A recent ‘State of Nature’ report, assembled by a coalition of over 50 environmental organizations, has identified some grim realities when it comes to the status of wildlife in the United Kingdom. The report found that among 8,000 species assessed, one in ten are at risk of extinction, and attributes this state of affairs to a policy driven intensification of agriculture in the UK. Since the Second World War, agricultural policy has focused on maximizing food production in ways that have disrupted the balance between agriculture and wildlife. For example, the move towards sowing crops in autumn instead of spring, while a boon for farmers, has had a negative impact on a number of bird species. The loss of hedgerows and the increasing use of pesticides, herbicides, and fertilizers have also impacted wildlife.

According to Mark Eaton, the lead author of the paper, “A lot of these things we can’t go back on.

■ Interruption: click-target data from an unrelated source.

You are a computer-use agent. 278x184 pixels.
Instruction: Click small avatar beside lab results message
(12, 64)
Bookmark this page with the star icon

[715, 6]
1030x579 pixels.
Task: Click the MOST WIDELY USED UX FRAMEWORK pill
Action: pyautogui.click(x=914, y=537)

Autumn-sowing is much better for farmers, so we can’t expect them to change tack. But we need to find a way within these new systems – finding the tweaks that will let nature back in.”

The report has quantified the impact of these policies, and the results are rather bleak. 56 percent of farmland bird species were found to be at risk for extinction. Butterfly species have been reduced by 57 percent since 1990. 12 percent of all farmland species are considered threatened. In terms of the Biodiversity Intactness Index, the UK was ranked 189 out of 218, meaning that biodiversity in the UK is faring worse than in most countries. 165 species are considered critically endangered in the UK.

The report also linked efficiency driven farming to EU subsidies, with The National Trust, a prominent charity involved in the report, asserting that Brexit is an opportunity to reform a broken system, and prioritize the well-being of the environment when it comes to distributing public money.

For their part, the National Farmers Union claimed that the report ignored progress by farmers in the past 25 years when it comes to coexistence with wildlife. Vice president of the Farmers Union, Guy Smith, said: “However, since the early 1990s, in terms of inputs and in terms of numbers of livestock and area of crops grown British agriculture has not intensified – in fact it’s the reverse. Therefore, it makes little sense to attribute cause and effect to ‘the intensification of agriculture’ in the UK in the last quarter of a century when there hasn’t been any. Other causes acknowledged in the report, such as urbanization, climate change or increasing predator pressure need greater attention.”

The authors also examined species found in non-farmland environments, including freshwater and marine habitats, finding that three quarters of marine invertebrate species, such as plankton, are declining in number. The report did note “many inspiring examples of conservation action,” including projects seeking to restore and reintroduce wildlife in the UK.